Put the rows from the line containing "coordinates (43, 64)." through the line containing "(1794, 500).", both lines included, into a numbered list, leaving out any blank lines.

════════════════════

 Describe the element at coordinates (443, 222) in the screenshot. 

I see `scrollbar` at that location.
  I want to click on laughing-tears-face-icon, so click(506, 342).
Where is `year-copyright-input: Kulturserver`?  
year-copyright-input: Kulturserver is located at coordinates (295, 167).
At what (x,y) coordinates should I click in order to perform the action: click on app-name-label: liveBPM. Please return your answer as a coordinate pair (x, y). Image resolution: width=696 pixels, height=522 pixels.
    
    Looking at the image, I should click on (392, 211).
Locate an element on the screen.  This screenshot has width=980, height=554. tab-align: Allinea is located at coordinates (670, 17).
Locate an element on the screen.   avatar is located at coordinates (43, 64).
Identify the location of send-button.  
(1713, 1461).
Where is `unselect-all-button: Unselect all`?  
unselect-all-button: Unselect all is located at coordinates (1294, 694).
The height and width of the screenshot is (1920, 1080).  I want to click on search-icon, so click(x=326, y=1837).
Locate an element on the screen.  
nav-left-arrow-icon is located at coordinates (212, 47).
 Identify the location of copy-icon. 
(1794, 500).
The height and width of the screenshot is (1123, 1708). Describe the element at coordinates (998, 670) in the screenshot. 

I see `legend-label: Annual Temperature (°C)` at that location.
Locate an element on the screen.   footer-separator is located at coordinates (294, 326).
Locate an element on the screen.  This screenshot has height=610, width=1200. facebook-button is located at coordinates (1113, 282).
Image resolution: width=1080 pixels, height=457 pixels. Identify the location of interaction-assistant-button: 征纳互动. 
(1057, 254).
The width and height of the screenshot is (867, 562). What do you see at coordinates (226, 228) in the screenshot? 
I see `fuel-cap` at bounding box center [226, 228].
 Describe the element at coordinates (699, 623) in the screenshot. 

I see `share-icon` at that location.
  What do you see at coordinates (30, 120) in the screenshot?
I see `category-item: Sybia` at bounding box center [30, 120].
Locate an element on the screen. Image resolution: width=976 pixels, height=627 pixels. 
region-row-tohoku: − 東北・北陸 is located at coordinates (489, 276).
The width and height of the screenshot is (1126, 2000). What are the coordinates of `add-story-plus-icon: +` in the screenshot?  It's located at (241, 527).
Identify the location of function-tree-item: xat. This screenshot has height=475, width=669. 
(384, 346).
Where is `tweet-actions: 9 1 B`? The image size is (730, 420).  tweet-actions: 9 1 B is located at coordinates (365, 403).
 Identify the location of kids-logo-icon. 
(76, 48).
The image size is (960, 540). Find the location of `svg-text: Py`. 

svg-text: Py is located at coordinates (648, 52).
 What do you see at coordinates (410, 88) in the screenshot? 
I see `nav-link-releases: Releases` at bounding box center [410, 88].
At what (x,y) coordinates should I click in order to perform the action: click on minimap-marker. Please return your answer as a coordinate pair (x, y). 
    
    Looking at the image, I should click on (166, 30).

════════════════════

▸ **RESPONSE FOR THIS EXERCISE**:
1. Locate an element on the screen.   avatar is located at coordinates (43, 64).
2. Identify the location of send-button.  
3. (1713, 1461).
4. Where is `unselect-all-button: Unselect all`?  
5. unselect-all-button: Unselect all is located at coordinates (1294, 694).
6. The height and width of the screenshot is (1920, 1080).  I want to click on search-icon, so click(x=326, y=1837).
7. Locate an element on the screen.  
8. nav-left-arrow-icon is located at coordinates (212, 47).
9.  Identify the location of copy-icon. 
10. (1794, 500).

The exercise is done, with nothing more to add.